Earlier this summer a scandal erupted in the small, working class town of Bell, California. Three of Bell’s top officials were pulling down half-a-million-plus salaries, a feat the administrators accomplished by changing the city’s municipal charter status to bypass a state law that had imposed a limit on public salaries.
It turns out that these three were only the tip of the iceberg. This week Bell’s mayor and city council were arrested for raking in salaries between $100,000 to $400,000. Their work consisted of sitting on fake boards where a typical meeting consisted of an 8 minute roll call.
Much of Bell’s has come to light through the reporting of the LA Times.
As Daniel Foster at National Reviewwrites, it gets worse from here. Investigators found illegal loans, property tax raids, and bonds issued without voter approval. Bell’s government was a racket and the city could be headed for receivership.

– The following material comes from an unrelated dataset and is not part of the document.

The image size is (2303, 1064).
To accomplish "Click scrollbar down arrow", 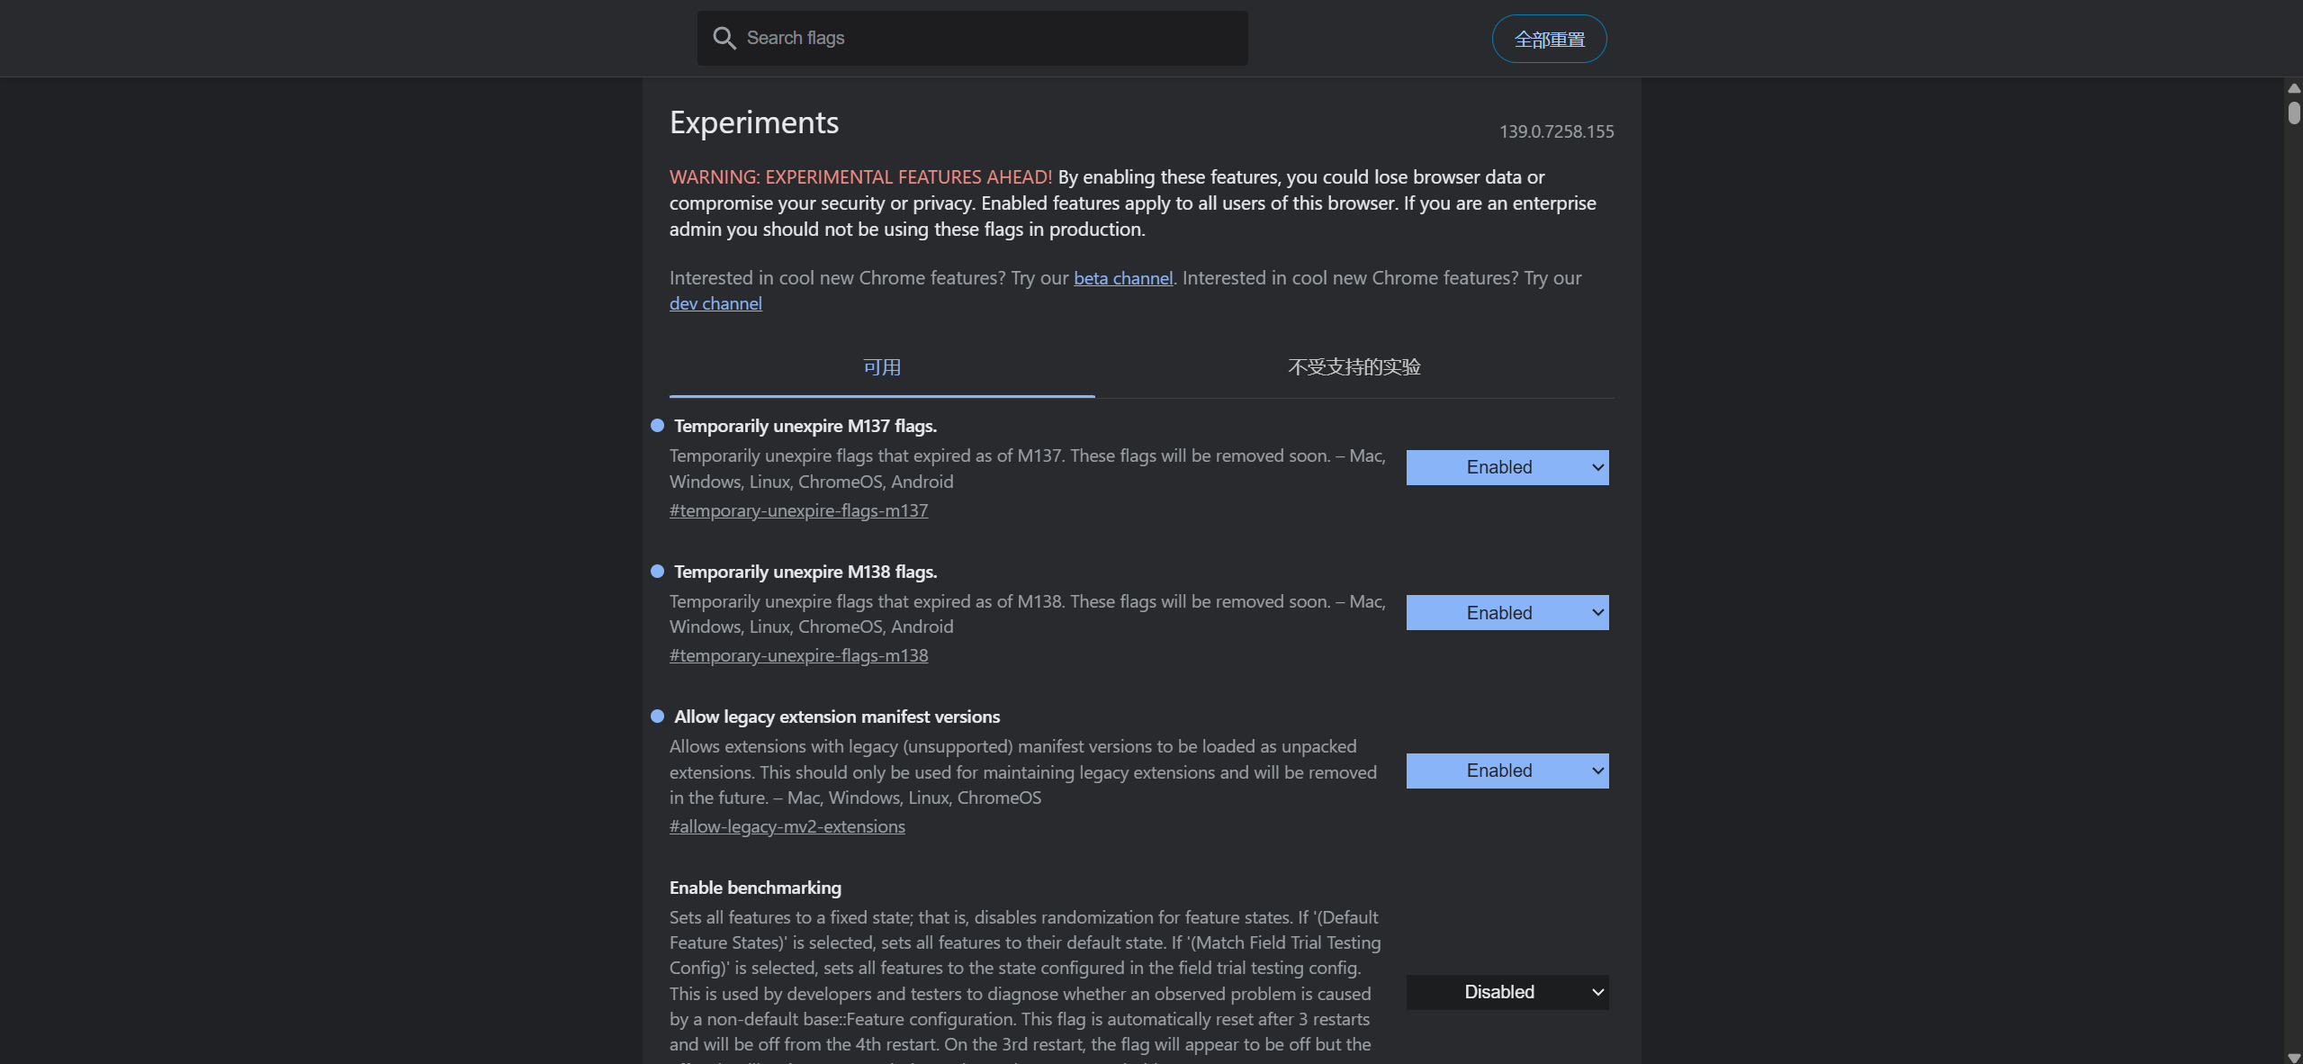I will click(x=2294, y=1057).
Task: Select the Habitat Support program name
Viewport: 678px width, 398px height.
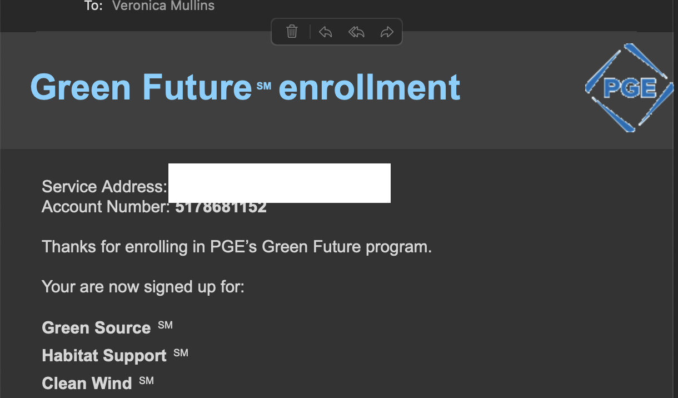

What ended Bell Council’s plunder? It took years of “brazen and inept corruption, the stress of a recession, a statewide fiscal crisis, one anonymous tip, dogged reporting, and national publicity” for Bell’s citizens to march to City Hall.

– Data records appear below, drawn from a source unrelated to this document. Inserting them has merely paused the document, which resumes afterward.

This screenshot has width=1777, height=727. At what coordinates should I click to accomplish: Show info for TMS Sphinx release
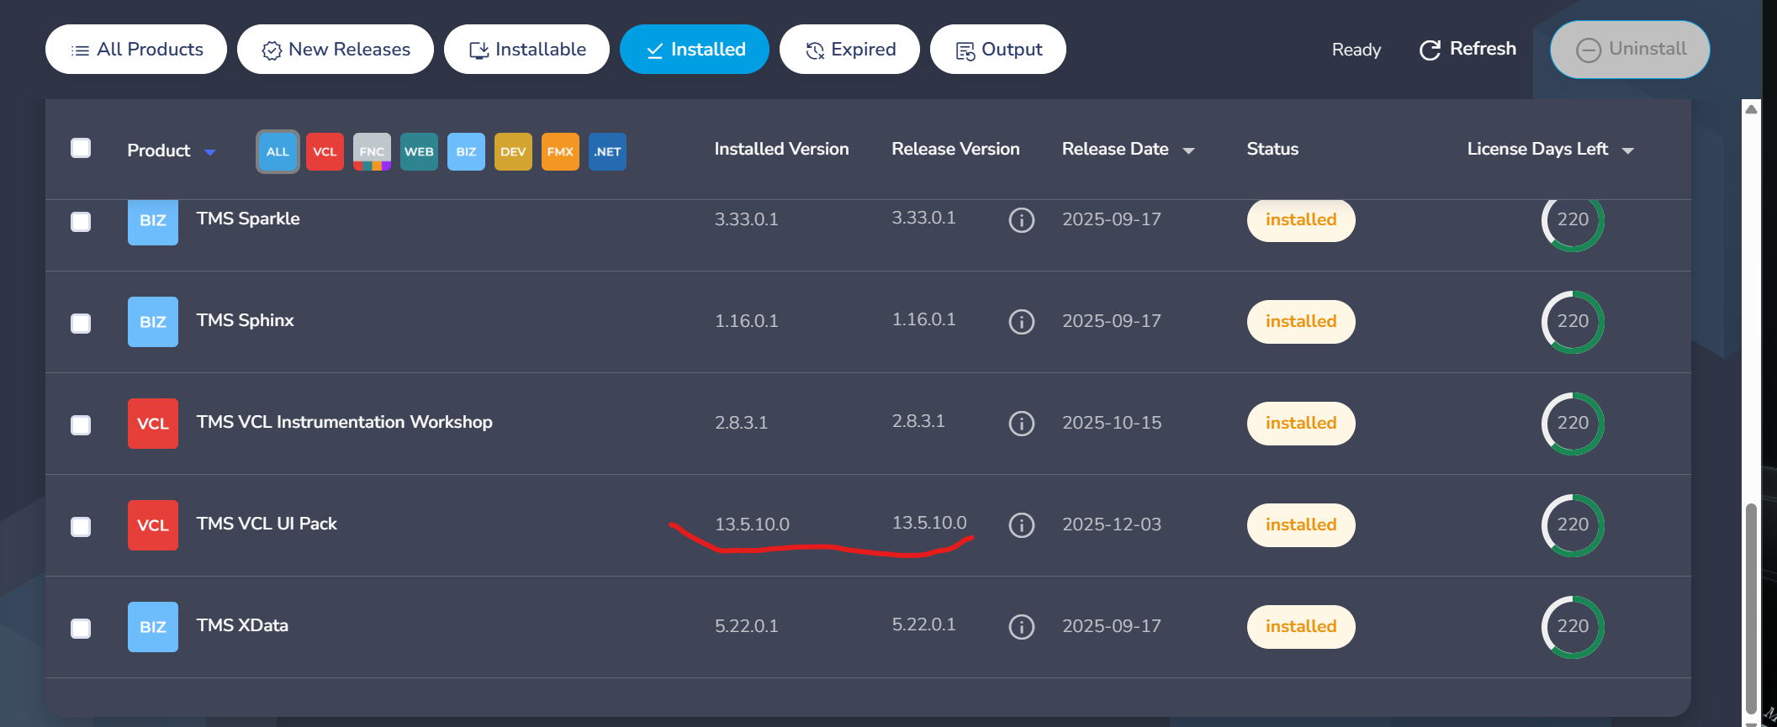pyautogui.click(x=1021, y=322)
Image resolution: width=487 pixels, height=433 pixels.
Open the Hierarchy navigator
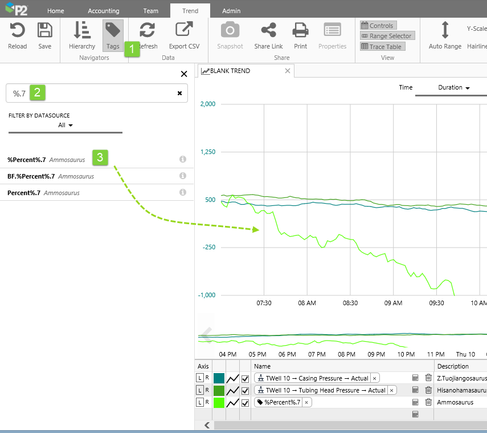click(x=82, y=35)
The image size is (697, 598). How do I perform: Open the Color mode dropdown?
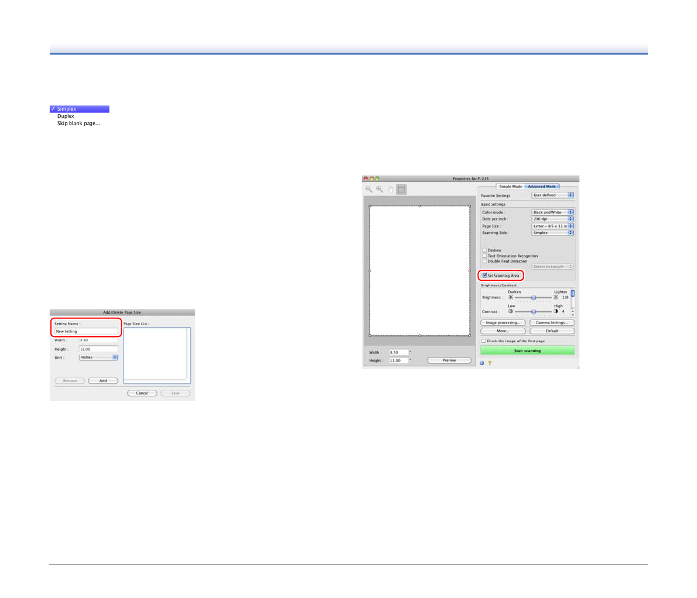(552, 212)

With this insight, Foster raises a troubling paradox: the role crisis plays in bringing to light the causes of the crisis.
The former administrators will not receive severance packages but they will collect pension benefits.
Mr. Rizzo will collect $650,000 a year making him the highest-paid beneficiary in the state’s pension system.
What is interesting is how they got their pay raises. The Los Angeles Times reports that the Bell City Council exempted themselves from state salary limits when they placed “Measure A” on the ballot in 2005 to change the city to “charter status” in a special election that only attracted 400 voters. Since passage, salaries for council members, who serve part-time, shot up by 50 percent to at least $96,996 a year.
The reason for the sudden switch was a state law passed in 2005 that limited the salaries of council members in “general law” cities. A law that itself was prompted by outrage over the pay of officials in South Gate, California.
Even more interesting is that Measure A didn’t bypass salary limits for serving on city councils. Instead, it gets around the salary limit imposed on boards and commissions. The City Council members receive $150 a month for council service, and $7,873.25 a month for serving on the Planning Commission, Surplus Property Authority, and the Solid Waste Recyling Authority.